通り抜けたレーザーは2人の上を通り抜けて、爆散した。
「ほう? よく避けたな? なかなかの身のこなしだ」
そう言いながら歩きながら近づいてくるのは屈強な肉体を持つ魔族。
(コイツ、なかなかできるぞ)
「部下2人の生体反応が突然消えた。
様子を見にきたら、少女1人を抱えた
少年が森から出てきたものでな。
興味本位でつい攻撃してしまった」
(部下‥‥‥さっき上から攻撃してきた魔族のことか!)
アイトはポーラを抱えて立ち上がる。ポーラはまだ目を覚まさない。
(くそっ、ポーラを抱えたまま戦うのは厳しいし
アクアたちを呼ぶ時間を与えてくれるとは思えない。
こっちはただでさえ急がないといけないのに。
クソッ、どうすればいい‥‥‥!!)
「考え込んでるところ悪いが、容赦はせん!!!」
「!!」
魔族が猛スピードでアイトに突っ込む。
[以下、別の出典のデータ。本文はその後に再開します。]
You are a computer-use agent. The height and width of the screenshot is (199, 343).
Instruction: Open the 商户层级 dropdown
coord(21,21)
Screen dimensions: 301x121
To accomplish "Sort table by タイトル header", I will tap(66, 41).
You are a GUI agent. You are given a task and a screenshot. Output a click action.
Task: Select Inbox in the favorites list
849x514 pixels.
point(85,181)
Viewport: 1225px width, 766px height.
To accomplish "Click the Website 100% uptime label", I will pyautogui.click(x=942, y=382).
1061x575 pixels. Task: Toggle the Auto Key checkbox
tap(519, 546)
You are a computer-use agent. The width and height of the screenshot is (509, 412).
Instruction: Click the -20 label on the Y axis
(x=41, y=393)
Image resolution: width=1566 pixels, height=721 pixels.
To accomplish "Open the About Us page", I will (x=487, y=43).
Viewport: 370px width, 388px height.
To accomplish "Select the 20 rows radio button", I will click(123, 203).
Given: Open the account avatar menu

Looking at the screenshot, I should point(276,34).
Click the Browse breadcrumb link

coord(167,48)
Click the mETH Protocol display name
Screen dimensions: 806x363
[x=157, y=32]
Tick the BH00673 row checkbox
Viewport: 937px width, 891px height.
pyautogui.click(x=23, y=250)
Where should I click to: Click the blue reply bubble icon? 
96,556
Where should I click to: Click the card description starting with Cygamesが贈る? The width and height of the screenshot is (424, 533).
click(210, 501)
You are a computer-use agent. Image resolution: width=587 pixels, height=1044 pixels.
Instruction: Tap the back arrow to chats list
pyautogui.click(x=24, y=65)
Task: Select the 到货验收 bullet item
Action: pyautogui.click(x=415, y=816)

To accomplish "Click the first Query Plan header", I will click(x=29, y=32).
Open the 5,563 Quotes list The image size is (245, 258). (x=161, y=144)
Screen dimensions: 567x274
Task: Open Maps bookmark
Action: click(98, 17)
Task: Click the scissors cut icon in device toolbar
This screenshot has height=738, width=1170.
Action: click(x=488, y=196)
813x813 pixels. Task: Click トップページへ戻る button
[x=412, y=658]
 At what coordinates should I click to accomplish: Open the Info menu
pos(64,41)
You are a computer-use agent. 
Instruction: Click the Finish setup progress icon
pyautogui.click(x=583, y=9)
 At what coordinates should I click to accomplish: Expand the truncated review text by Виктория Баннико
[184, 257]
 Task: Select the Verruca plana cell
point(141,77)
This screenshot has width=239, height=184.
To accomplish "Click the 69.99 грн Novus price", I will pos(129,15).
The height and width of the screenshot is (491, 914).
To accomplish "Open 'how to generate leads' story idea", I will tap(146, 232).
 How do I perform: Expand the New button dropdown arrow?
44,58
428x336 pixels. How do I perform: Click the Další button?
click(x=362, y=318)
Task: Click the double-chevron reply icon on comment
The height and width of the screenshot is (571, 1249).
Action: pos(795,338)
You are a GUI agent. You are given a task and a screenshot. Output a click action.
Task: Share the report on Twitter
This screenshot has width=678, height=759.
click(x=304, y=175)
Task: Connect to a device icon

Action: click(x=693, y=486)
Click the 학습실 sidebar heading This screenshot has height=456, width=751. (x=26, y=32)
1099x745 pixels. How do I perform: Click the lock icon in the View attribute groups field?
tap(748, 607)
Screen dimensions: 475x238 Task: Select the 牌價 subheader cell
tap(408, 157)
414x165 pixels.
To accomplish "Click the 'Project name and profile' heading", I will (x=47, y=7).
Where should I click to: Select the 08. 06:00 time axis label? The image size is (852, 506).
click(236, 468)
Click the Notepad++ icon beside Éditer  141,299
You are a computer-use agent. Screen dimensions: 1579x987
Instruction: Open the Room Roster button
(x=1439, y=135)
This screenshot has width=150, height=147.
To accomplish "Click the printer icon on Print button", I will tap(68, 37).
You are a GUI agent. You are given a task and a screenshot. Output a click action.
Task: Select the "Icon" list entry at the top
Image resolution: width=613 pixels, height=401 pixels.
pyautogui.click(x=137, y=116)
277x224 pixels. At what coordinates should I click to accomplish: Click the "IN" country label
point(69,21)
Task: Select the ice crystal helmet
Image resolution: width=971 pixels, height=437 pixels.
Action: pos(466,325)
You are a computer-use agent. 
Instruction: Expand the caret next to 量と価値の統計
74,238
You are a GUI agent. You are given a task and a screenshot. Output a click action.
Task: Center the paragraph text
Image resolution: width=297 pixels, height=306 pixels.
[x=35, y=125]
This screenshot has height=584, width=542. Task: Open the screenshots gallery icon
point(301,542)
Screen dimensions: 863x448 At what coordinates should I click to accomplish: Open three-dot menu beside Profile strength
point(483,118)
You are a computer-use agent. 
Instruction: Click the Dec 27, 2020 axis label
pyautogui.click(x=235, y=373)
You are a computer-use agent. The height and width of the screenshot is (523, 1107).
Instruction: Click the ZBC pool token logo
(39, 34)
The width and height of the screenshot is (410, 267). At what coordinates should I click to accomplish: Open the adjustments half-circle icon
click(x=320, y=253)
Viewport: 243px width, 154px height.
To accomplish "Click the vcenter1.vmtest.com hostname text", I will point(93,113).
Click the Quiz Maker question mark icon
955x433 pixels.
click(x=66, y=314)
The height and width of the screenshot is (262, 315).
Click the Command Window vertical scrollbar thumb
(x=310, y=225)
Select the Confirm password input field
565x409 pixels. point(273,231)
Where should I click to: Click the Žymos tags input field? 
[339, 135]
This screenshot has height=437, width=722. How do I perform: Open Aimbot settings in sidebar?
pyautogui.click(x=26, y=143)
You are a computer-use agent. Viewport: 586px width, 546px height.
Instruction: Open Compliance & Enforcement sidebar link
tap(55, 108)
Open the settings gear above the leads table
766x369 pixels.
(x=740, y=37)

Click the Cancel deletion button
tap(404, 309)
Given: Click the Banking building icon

両手が塞がっているアイトは構えを取ることができない。
(やばい! 後手に回った‥‥‥!?)
アイトは不思議な光景を目の当たりにする。
自分の近くの地面に魔法陣が浮かび、輝き出す。そして魔法陣の上に1人の人間が現れる。
「ガッ!!」
そして次の瞬間には魔族の前に移動し顔面を何かで殴る。魔族は後方に吹き飛んだ。
アイトは魔族を殴った人間に視線を向ける。
両手には手を保護するグローブを付けていて、右手には長さ30センチほどで作られた金属製の棒を持っている。
そして《ルーライト》の騎士制服を着た、薄桃色の髪で背の低い女の子。
「‥‥‥(ふうっ)」
「クロート先輩!?」
3年Aクラス、シロア・クロートだった。